Task prompt — Where a line of the data below has the string "computer", copy that line.

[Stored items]
•••••
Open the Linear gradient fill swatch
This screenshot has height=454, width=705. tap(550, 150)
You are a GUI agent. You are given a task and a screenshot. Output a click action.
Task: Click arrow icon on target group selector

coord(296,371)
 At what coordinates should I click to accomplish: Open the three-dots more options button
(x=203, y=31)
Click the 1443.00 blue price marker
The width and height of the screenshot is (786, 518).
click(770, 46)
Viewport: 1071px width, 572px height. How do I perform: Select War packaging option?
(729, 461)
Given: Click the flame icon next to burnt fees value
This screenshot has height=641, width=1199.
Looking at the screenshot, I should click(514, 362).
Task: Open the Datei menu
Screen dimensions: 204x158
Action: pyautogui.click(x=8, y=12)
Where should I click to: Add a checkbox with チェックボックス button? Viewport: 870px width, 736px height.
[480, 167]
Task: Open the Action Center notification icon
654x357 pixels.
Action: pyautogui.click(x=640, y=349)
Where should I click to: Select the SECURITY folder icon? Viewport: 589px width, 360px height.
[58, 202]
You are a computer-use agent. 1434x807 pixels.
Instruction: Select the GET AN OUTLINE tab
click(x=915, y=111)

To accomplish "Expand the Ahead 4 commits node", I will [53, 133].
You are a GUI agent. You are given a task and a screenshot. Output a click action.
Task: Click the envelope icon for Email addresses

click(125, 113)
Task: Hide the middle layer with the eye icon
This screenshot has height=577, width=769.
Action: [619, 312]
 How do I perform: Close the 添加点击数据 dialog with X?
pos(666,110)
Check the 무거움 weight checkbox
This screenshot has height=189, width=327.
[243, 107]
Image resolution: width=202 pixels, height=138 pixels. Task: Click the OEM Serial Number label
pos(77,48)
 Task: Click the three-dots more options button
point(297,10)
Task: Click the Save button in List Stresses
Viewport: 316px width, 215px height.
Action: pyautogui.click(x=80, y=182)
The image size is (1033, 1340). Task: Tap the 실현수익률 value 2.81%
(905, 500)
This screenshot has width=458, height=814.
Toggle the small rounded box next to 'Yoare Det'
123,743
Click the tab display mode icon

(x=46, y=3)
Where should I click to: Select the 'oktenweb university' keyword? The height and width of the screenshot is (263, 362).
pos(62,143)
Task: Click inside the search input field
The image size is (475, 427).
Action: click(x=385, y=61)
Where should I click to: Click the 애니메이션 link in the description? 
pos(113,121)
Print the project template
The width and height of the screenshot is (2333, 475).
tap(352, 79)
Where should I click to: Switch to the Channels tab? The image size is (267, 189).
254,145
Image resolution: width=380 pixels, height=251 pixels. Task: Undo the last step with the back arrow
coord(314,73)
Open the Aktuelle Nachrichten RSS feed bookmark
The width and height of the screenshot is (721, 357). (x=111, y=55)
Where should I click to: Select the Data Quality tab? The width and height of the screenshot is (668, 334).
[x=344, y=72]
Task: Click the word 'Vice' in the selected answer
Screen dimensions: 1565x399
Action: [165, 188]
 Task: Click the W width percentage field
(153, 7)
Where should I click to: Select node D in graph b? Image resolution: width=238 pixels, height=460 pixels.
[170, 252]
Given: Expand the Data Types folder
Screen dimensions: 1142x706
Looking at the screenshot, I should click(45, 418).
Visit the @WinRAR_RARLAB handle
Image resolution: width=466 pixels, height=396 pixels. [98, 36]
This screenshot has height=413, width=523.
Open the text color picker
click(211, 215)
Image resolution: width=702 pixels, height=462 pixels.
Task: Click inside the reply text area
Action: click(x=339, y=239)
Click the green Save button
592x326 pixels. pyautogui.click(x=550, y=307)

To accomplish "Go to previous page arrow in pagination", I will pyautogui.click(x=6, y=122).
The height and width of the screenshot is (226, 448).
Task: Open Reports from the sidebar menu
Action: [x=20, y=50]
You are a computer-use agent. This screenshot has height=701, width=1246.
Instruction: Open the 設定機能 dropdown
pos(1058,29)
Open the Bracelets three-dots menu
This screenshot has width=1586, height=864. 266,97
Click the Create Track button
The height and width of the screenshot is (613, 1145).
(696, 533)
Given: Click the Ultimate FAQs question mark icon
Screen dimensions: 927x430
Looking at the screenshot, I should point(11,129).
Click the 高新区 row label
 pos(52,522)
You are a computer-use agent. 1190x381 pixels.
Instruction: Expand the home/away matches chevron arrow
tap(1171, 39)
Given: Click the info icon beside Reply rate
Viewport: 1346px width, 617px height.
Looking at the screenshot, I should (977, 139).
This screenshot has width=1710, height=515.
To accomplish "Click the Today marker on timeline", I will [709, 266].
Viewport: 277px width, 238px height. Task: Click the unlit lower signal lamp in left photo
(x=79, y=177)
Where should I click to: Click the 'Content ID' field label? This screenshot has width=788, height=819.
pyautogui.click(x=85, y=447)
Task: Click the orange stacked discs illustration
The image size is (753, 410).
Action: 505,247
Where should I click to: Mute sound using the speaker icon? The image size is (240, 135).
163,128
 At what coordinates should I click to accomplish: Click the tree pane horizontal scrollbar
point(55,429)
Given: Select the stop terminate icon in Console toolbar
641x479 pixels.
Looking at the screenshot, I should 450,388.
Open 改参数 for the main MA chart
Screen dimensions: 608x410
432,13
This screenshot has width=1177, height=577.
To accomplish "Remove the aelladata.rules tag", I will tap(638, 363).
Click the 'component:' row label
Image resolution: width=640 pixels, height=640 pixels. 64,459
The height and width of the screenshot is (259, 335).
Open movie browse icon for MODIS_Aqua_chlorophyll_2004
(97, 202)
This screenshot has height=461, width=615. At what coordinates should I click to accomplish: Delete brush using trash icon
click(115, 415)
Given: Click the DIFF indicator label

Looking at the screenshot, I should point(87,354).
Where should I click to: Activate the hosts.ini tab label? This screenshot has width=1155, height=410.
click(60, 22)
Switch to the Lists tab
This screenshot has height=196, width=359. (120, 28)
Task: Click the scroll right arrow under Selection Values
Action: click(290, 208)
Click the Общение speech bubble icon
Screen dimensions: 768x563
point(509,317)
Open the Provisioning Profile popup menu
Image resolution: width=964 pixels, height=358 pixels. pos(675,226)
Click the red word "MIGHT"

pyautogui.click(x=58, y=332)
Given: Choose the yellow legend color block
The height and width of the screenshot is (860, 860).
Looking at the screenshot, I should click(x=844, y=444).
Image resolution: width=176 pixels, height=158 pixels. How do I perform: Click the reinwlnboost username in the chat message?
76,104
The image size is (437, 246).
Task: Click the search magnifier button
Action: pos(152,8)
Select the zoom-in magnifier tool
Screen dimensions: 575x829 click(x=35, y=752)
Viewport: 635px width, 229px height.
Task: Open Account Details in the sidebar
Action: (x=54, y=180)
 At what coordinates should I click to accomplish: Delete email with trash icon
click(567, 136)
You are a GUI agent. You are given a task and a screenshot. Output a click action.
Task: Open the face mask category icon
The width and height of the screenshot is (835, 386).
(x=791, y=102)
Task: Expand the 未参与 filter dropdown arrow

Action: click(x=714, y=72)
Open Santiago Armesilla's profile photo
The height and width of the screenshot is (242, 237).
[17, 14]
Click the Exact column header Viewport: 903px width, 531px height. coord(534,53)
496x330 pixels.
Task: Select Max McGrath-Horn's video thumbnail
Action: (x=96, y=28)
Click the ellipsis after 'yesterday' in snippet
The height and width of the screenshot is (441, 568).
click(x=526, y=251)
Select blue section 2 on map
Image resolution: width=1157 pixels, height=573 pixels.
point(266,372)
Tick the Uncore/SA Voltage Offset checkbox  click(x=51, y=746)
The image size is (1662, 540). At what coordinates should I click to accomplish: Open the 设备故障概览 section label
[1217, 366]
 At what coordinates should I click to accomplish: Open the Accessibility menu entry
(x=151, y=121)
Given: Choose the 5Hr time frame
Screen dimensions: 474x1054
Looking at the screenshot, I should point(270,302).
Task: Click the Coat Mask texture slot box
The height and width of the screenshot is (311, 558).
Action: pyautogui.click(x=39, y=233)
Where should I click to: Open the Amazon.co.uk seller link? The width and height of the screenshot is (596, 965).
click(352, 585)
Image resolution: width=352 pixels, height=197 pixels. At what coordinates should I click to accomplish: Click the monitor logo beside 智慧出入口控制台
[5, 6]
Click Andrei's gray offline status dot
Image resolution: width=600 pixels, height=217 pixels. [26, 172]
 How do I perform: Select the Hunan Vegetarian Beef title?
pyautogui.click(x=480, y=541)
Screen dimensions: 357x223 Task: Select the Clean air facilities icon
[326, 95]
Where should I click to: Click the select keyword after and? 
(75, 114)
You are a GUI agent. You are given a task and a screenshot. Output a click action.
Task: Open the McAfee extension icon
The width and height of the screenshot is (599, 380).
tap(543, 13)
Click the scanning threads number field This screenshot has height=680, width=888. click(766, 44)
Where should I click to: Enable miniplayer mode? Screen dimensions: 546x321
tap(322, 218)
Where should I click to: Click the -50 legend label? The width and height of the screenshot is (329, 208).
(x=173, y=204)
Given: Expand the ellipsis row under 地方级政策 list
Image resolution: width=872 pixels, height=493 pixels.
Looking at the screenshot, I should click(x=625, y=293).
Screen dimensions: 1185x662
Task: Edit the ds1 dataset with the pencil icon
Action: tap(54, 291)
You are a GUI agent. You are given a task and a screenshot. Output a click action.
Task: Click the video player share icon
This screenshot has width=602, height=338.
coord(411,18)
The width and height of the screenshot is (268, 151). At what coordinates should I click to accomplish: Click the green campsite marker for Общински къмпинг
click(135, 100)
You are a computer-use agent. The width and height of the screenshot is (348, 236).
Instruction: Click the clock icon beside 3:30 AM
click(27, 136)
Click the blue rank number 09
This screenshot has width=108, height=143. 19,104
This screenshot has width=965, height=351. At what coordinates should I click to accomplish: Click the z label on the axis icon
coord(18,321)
•••••
Completed exercise —
You are a computer-use agent. 1434x807 pixels.
You are a computer-use agent. This screenshot has height=701, width=1246.
You are a computer-use agent. 1190x381 pixels.
You are a computer-use agent. The width and height of the screenshot is (348, 236).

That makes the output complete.